Also, doesn't cryptographically signing (or fully encrypting, in Rails 4) the cookie just add more time to processing than using a database? I always assumed cryptography is slower than IO




> I always assumed cryptography is slower than IO

Cryptography is a CPU-bound operation that often has specialized hardware support. Here's a rule of thumb: in modern computing, IO incurs a greater cost than pretty much anything you can do locally on-CPU. IO is incredibly expensive: cryptography, not so much. If you pipeline your crypto operations and disk fetches, you won't increase response latency at all.


Ruby has a reputation for slowness ([citation needed]?) so is the cryptographic stuff implemented in the language itself or via C-or-equivalent foreign library? I could understand the "too slow, must avoid" kneejerk reaction if it's all in Ruby, even if the reputation is no longer deserved.
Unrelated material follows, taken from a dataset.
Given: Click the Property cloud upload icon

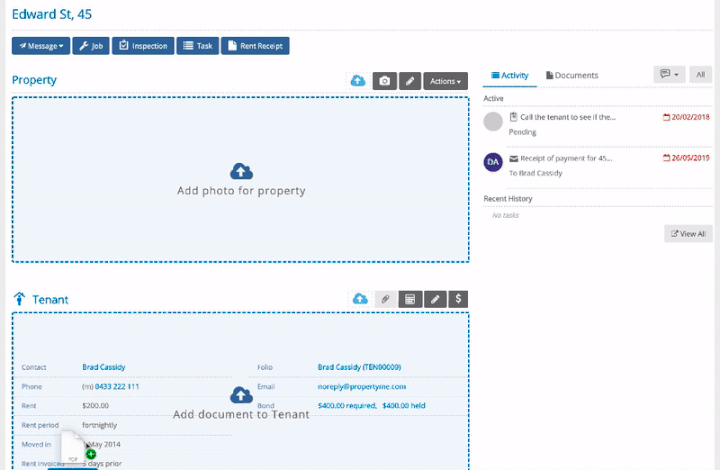Looking at the screenshot, I should tap(358, 81).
Human nature.


Cryptography in Ruby uses OpenSSL wrapper, so it's essentially C.


Running over HTTPS is not enough, stripping SSL when you can MITM or alter traffic is incredible easy and adds no real complexity. You must both force https and have HSTS enabled at a minimum [1]. Some javascript to ensure that the page being displayed is running over https for first-time users is also a good bet (but can be circumvented).
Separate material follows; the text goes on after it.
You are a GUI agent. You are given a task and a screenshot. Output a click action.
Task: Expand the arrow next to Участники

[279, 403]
[1] http://en.wikipedia.org/wiki/HTTP_Strict_Transport_Security


In the case of Rails, the force_ssl option enables HSTS.

Useful link: http://jamescrisp.org/2013/08/04/moving-to-https-rails-force...


What do you mean? Rails support running over HTTPS. Or are you suggesting that Rails never run over HTTP only?


I'm suggesting that site operators need to use HTTPS. It doesn't matter if you use Rails, PHP, Node.js, whatever. USE HTTPS. NEVER USE HTTP.

It's as simple as that. Never assume that anything transmitted over HTTP is safe, because that assumption will come back to bite you.


Exactly - use force_ssl true in the case of Rails.


do you ever get a headache from sitting in this echo chamber all day?


I'm not sure to understand (I see that you're likely using irony, but I'm not a native english speaker).

Are you suggesting not using SSL?

If not, can you clarify your point?

Thanks.


I think he means getting devs who deploy Rails apps to start using HTTPS for their app, rather than there being a deficiency in the framework.